Study uses GPS to explore deers' relationship with the forest

January 19, 2016 by Rachel Garman
A map shows all 2,570 locations collected on one deer throughout 2013.  Credit: Duane Diefenbach

White-tailed deer, though cute and wide-eyed like Bambi, can wreak havoc on the land around them. And no one knows this better than Jack Ray.

Ray's property borders Rothrock State Forest, a prime location for an outdoorsman like himself. Yet when it comes to the apple trees he uses for his annual homemade apple cider, the location poses a bit of a challenge. Those apples are a favorite snack for deer, and he's witnessed firsthand how innocent snacking can ruin any hopes of delicious apple cider.

According to Christopher Rosenberry, supervisor of deer and elk management with the Pennsylvania Game Commission, deer snacking like the kind that wipes out Ray's apple harvest is normal behavior, and it presents a danger to the entire forest.

"Deer are browsers. They will browse on woody vegetation, and too much browsing may eliminate the small trees in the forest. If there's a timber harvest or an ice storm or something that removes the canopy, and those young trees do not exist under the canopy, you can potentially lose your forest."

Thanks to geospatial technologies like GPS, one Penn State research study may soon have a better understanding of how to balance these woodland creatures' affect on forest vegetation.

A deer is ear-tagged and outfitted with a GPS collar. Credit: Duane Diefenbach

The Deer-Forest Study, led by professors Duane Diefenbach and Marc McDill, is a collaborative project among Penn State, the Pennsylvania Game Commission, the Pennsylvania Department of Conservation and Natural Resources, Bureau of Forestry and the Pennsylvania Cooperative Fish and Wildlife Research Unit.

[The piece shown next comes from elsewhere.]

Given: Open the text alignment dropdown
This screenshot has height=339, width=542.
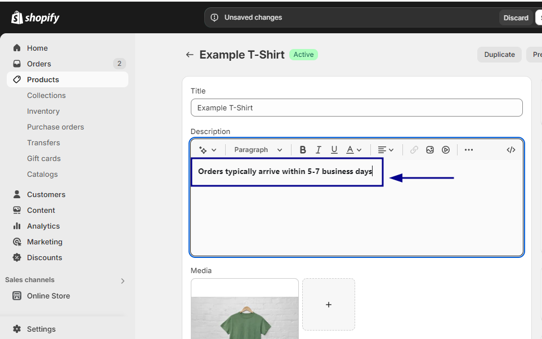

Entering its third year, the study outfits deer in three areas—Rothrock, Bald Eagle and Susquehannock State Forests —with GPS collars that monitor each deer's location. In addition to the GPS collars, field researchers also go in the field to collect data on vegetation levels in the locations visited by each deer.

"The objective of the research is to look at the simultaneous effects of deer browsing, competing vegetation and soil conditions on the vegetation that's out there in our forests," said Diefenbach, an adjunct professor of wildlife ecology.

According to Diefenbach, the GPS technology has been instrumental in the success of the project.

"The deer collar is basically a GPS unit that relies on satellites to estimate a location," Diefenbach said. "Those collars can transmit data to a satellite, which then transfers that information to us via the Internet. Because of this technology, we can get more locations over a longer period of time."

Thanks to this technology, Diefenbach, McDill and other researchers can watch remotely from their computers as each deer zigzags across the forest terrain.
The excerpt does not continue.